**A run of records:**
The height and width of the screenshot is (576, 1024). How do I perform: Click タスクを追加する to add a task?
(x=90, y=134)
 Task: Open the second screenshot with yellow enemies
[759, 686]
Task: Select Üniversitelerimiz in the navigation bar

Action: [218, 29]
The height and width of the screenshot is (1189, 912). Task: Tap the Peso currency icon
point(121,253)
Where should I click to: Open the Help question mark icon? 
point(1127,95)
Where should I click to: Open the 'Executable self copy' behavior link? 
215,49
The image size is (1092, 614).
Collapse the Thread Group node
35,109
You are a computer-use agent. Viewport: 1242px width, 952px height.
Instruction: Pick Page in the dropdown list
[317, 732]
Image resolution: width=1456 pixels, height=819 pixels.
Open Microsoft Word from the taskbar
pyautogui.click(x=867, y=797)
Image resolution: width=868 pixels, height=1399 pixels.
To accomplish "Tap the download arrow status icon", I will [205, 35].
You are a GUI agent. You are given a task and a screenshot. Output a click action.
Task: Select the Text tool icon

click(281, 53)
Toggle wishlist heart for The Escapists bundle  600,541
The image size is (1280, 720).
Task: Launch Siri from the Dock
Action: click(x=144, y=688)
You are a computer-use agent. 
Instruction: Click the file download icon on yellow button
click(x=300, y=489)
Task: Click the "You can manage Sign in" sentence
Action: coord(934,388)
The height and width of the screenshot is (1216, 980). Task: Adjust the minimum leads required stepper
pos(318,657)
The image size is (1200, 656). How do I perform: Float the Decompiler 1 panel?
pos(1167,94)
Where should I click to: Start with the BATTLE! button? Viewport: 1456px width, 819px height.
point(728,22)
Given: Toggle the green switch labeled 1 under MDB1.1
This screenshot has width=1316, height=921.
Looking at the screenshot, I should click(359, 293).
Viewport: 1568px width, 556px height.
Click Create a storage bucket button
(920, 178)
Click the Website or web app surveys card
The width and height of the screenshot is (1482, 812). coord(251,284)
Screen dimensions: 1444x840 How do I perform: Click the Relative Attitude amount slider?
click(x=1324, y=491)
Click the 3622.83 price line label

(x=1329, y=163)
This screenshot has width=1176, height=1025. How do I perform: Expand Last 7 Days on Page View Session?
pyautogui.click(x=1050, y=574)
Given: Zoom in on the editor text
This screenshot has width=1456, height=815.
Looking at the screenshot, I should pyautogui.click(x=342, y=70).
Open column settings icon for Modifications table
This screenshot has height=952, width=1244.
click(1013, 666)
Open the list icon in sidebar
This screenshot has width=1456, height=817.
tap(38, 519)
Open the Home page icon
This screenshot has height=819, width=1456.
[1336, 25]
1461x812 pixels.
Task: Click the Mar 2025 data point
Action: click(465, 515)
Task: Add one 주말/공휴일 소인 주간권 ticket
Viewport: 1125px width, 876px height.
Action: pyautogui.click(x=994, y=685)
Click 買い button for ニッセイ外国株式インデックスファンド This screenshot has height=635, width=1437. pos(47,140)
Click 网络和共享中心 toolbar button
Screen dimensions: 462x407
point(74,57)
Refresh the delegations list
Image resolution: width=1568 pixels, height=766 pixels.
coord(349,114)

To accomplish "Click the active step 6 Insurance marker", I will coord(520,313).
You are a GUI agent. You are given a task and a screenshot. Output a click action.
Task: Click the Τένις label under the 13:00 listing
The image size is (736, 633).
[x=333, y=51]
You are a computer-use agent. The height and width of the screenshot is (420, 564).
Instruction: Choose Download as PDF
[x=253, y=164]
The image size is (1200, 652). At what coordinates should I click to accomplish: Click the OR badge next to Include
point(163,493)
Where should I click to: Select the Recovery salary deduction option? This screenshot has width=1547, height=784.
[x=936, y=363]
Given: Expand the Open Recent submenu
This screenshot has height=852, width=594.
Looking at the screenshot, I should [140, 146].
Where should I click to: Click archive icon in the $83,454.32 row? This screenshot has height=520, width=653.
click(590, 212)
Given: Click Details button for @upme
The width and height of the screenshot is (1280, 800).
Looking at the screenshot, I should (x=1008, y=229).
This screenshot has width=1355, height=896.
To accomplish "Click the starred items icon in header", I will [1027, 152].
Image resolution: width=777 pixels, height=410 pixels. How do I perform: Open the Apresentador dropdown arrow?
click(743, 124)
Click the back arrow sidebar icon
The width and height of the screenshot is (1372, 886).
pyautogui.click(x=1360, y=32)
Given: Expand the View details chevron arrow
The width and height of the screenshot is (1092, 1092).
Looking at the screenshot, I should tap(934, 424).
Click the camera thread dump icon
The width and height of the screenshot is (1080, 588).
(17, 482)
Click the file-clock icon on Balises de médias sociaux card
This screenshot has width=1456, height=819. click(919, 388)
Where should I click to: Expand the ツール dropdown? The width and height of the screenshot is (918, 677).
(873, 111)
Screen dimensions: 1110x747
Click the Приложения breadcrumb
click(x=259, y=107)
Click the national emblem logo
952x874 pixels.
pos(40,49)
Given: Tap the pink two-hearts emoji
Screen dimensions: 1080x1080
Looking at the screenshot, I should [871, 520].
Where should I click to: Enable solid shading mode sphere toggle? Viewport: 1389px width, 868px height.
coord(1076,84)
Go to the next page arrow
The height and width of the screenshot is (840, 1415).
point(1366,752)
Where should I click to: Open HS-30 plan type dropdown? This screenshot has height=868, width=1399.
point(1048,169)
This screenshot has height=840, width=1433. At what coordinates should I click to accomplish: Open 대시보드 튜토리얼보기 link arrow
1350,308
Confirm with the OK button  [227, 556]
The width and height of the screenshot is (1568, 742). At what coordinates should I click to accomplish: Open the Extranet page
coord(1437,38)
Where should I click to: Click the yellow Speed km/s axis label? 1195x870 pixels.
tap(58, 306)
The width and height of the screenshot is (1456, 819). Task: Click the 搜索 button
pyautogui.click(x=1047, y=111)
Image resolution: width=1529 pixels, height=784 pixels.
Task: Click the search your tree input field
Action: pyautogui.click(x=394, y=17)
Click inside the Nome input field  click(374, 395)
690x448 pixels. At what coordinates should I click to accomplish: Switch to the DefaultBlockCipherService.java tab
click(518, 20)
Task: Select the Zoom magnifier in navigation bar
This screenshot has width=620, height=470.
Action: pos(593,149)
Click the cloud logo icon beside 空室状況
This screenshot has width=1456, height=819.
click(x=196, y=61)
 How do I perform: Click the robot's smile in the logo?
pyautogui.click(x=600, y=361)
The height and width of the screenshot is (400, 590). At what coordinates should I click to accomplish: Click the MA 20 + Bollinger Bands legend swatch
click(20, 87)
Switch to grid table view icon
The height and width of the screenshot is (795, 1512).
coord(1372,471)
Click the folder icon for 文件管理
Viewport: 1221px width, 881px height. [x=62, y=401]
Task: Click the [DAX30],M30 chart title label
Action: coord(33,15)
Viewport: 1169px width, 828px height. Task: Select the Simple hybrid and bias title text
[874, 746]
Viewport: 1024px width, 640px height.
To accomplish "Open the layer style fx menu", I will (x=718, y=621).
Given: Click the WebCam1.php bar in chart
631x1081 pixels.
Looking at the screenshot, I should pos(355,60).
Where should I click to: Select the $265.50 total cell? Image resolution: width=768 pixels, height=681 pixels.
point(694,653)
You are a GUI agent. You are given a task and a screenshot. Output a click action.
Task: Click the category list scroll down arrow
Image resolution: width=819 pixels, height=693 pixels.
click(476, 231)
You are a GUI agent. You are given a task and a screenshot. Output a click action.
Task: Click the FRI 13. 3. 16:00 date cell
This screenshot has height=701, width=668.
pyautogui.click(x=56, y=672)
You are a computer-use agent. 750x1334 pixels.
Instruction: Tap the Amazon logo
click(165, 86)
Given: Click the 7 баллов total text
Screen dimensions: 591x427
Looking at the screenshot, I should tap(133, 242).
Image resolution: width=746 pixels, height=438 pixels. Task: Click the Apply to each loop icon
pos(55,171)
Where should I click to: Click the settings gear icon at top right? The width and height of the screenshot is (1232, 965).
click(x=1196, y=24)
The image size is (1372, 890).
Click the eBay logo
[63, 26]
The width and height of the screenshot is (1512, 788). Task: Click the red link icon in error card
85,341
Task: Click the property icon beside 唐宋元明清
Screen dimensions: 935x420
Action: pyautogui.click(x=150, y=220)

**REQUIREMENTS:** Reproduce, unchanged, the part of the items above that opens with the line containing "How do I perform: Click the robot's" and closes with the line containing "click(165, 86)".

**RESULT OF THIS TASK:**
 How do I perform: Click the robot's smile in the logo?
pyautogui.click(x=600, y=361)
The height and width of the screenshot is (400, 590). At what coordinates should I click to accomplish: Click the MA 20 + Bollinger Bands legend swatch
click(20, 87)
Switch to grid table view icon
The height and width of the screenshot is (795, 1512).
coord(1372,471)
Click the folder icon for 文件管理
Viewport: 1221px width, 881px height. [x=62, y=401]
Task: Click the [DAX30],M30 chart title label
Action: coord(33,15)
Viewport: 1169px width, 828px height. Task: Select the Simple hybrid and bias title text
[874, 746]
Viewport: 1024px width, 640px height.
To accomplish "Open the layer style fx menu", I will (x=718, y=621).
Given: Click the WebCam1.php bar in chart
631x1081 pixels.
Looking at the screenshot, I should pos(355,60).
Where should I click to: Select the $265.50 total cell? Image resolution: width=768 pixels, height=681 pixels.
point(694,653)
You are a GUI agent. You are given a task and a screenshot. Output a click action.
Task: Click the category list scroll down arrow
Image resolution: width=819 pixels, height=693 pixels.
click(476, 231)
You are a GUI agent. You are given a task and a screenshot. Output a click action.
Task: Click the FRI 13. 3. 16:00 date cell
This screenshot has height=701, width=668.
pyautogui.click(x=56, y=672)
You are a computer-use agent. 750x1334 pixels.
Instruction: Tap the Amazon logo
click(165, 86)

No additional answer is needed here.